While I’ve been away from the keys for a while, I’ve been very familiar with a number of frameworks and have personally seen teams struggle and thrive in different frameworks. I’ve really taken note of the “weight” of a framework and the effect it has on a programming team. Something that I think is far too often ignored. We focus on scale, “enterprise readiness” (another topic to post about) and forget that at the end of the day a bunch of developers have to live inside this thing – and it needs to be nice and hopefully fun.

Now that the class is over, some thoughts.

Ruby

I came into the class feeling that Ruby was awkward. I had looked at a reasonable amount of Ruby code in examples and books, and had always found it confusing. I guess it would be similar to looking at Perl code and seeing $_ for the first time. The Ruby code I looked at had these strange :symbols and odd syntax that just made it seem foreign.

The reality is Ruby is a bit different. Rails has a strong concept of convention. Learning more about Ruby I realize that that admiration of convention starts in Ruby and extends in Rails. I started to enjoy the fluid nature of the language more and more as our class went on. Dave Thomas said that when he teaches people Ruby there is a great moment about half-way through the class. “People start to smile.” I can see that. Ruby is a language that encourages you to just try things. The smile comes because a lot of times, it works.

I left the class with more respect for Ruby and a feeling like it was a language I could live with for quiet a while.

Ruby on Rails

I was really impressed with Rails. I’ve talked with a lot of people, over a lot of projects, about Rails and understood the benefits, but this was my first up close experience. I found myself very happy with the Rails framework and particularly impressed with how much more productive it was than other frameworks I’ve seen.

It’s really clear to me that many of the projects I’ve thought of would be very achievable in Rails. This validated the premise I’d held for a while with less specific knowledge. I was also impressed with the progress that Rails has made through 2.0.2. Mike and Dave did a good job of highlighting those improvements and updating the training.

I’m pretty excited to start on a small project on my own now. I’m also hopeful that a new version of Agile Web Development with Rails comes soon updated for Rails 2.0.

Rails Studio

The studio was great. I highly recommend the training and think that Mike Clark and Dave Thomas did a great job with the class. And, very importantly, Nicole Clark did a great job with all of the logistics. Everything was as good or better than expected and I thought the class materials were top notch.
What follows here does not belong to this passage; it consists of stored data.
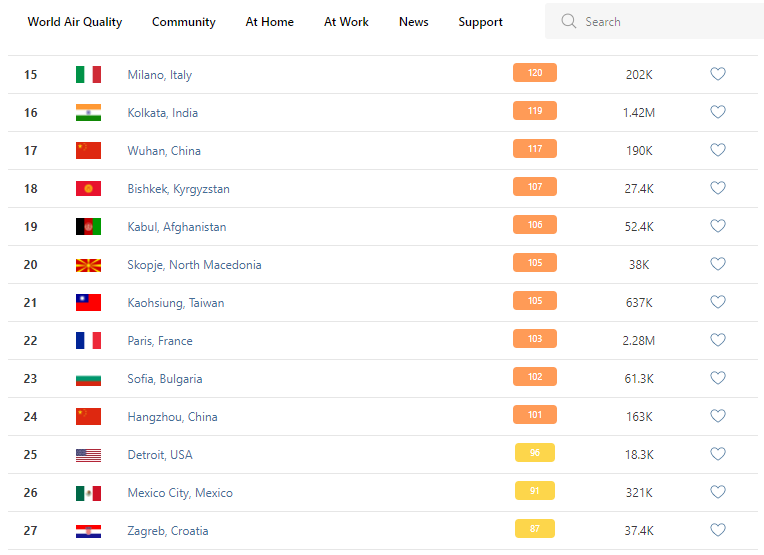Click the search magnifier icon
This screenshot has width=764, height=555.
pos(569,21)
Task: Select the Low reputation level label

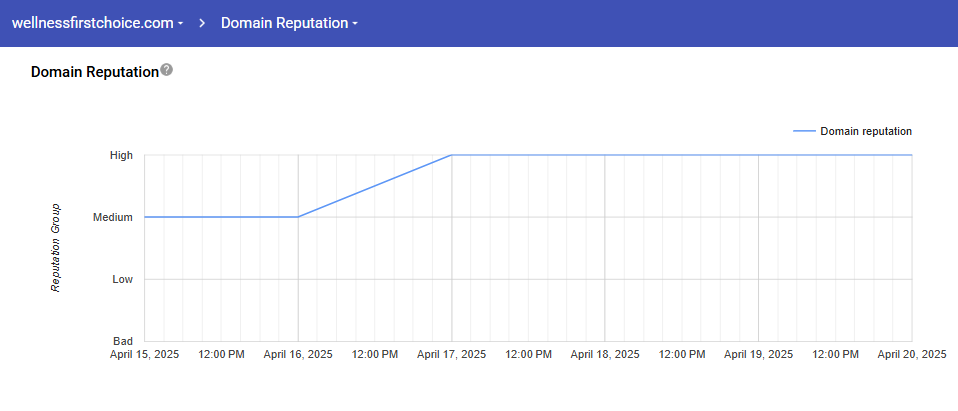Action: click(122, 279)
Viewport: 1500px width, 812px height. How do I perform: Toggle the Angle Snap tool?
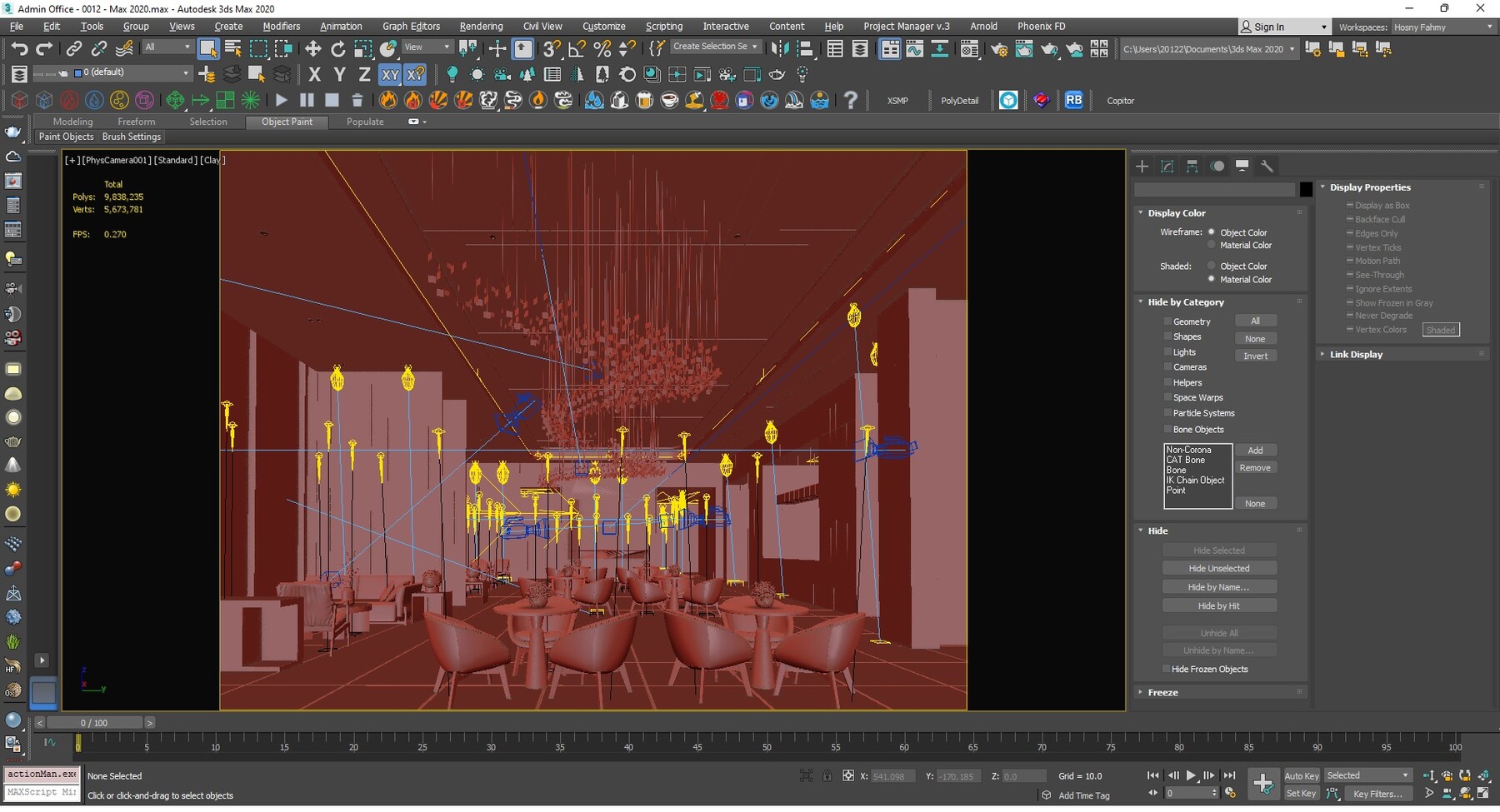[577, 49]
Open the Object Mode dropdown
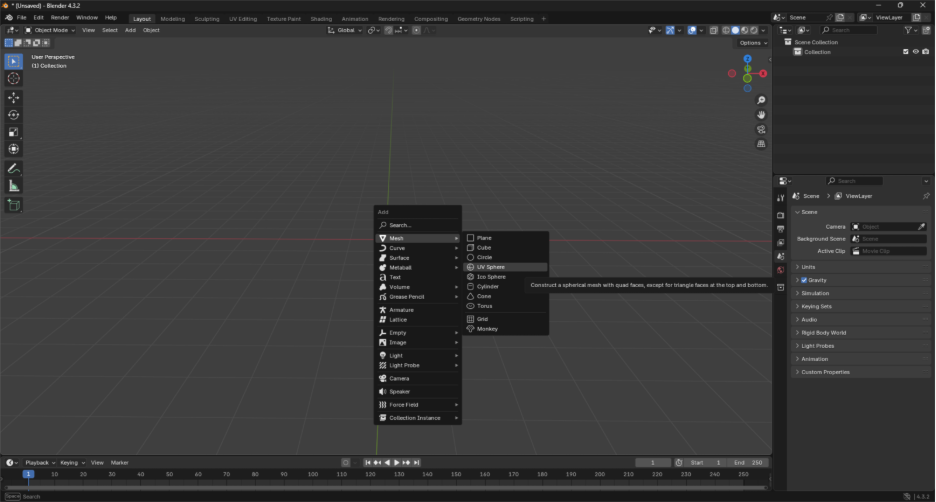936x502 pixels. pos(50,30)
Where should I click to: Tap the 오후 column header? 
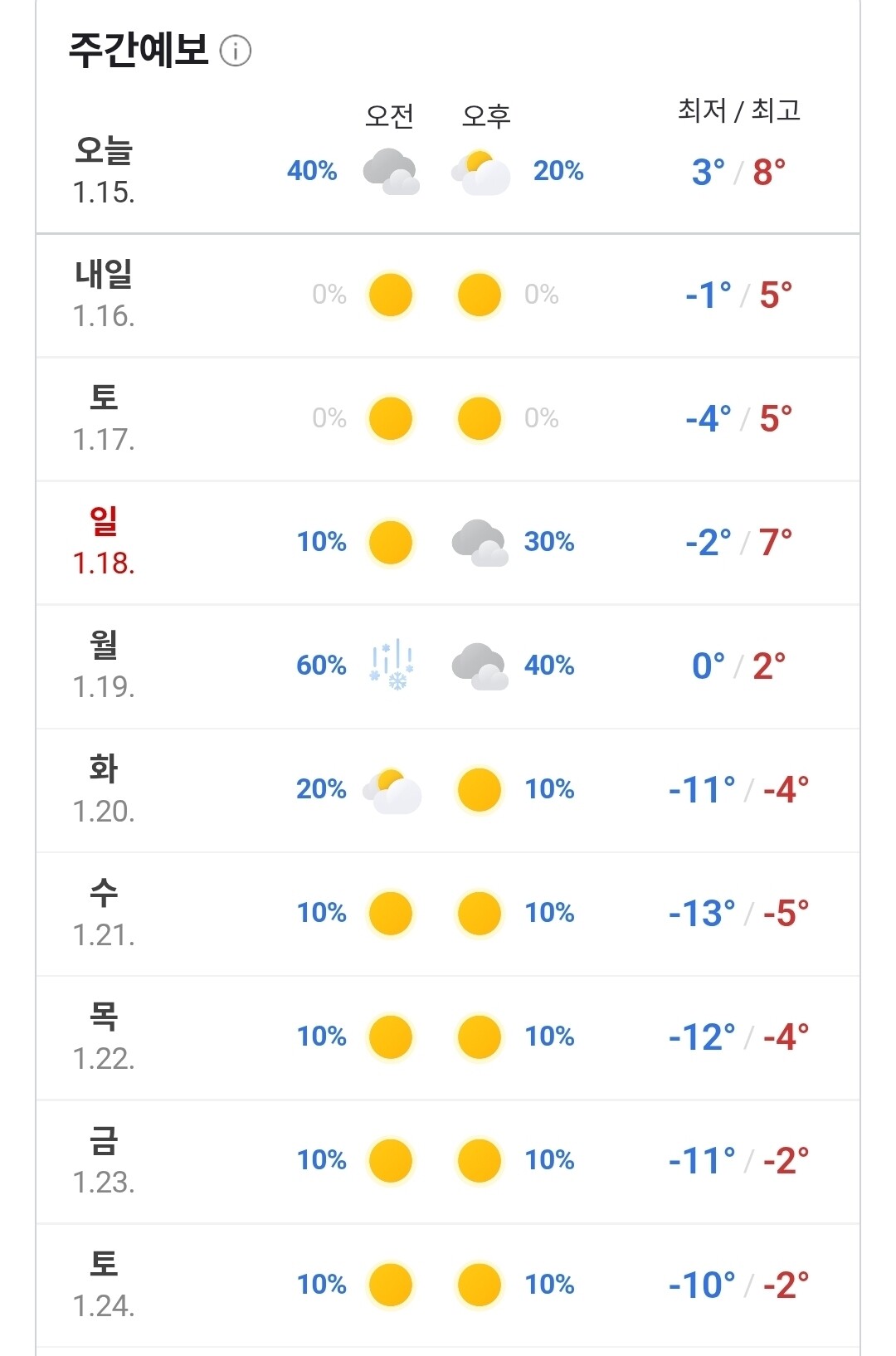coord(486,115)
I particularly enjoyed the structure of the class, working through one application all the way through to deployment. During the class Mike and Dave would occasionally do a “customer routine” where one of them was coding and the other was the fake customer. That was cool to see how well Rails handled quick little iterations.

I really enjoyed Dave’s sidebars on various topics Rails. While I’m sure it took us off schedule a few minutes, Dave is incredibly insightful and his comments were always interesting and usually quiet funny as well. “Ship it!” “Get Seriously RESTful!” I highly recommend Dave’s blog. It’s a good read.

Yes you can!

The best thing about Rails Studio for me is that I feel like I can personally build something interesting again. It’s easiest for me to explain this with an analogy. When I was a teenager, I knew a few guys that really knew how to fix cars and make them work. This was a critical need for a teenager from North Dakota with a $100 pickup. However, all these guys had no ability to fix a car with fuel injection. At some point the web got fuel injection and I lost the confidence to build something even small.

Luckily Wordpress has filled that void for me allowing me to blog away, and at time bend it well out of it’s prime area to get something out. I left the Rails Studio feeling empowered and capable. That I could create something cool and interesting, functional and useful. That is definitely worth the price of admission.

I also left feeling that I need to do a forced rethink of how I look at building applications. I know the words behind agile development, but I don’t think I practice it very well. I get enamored with a single technical problem and dive right down rabbit holes often never to return. The perfect case in point is Road Sign Math. I created a complete schema for the whole thing, plus completely new functions, in beautiful SQL code without a single line of front-end code or even a single web page.

The thing that I saw so clearly in Rails is the ability to develop around a story. And start with simple stories. Don’t build your data model, build a story. This doesn’t come naturally to me and is something I’m going to work hard to change.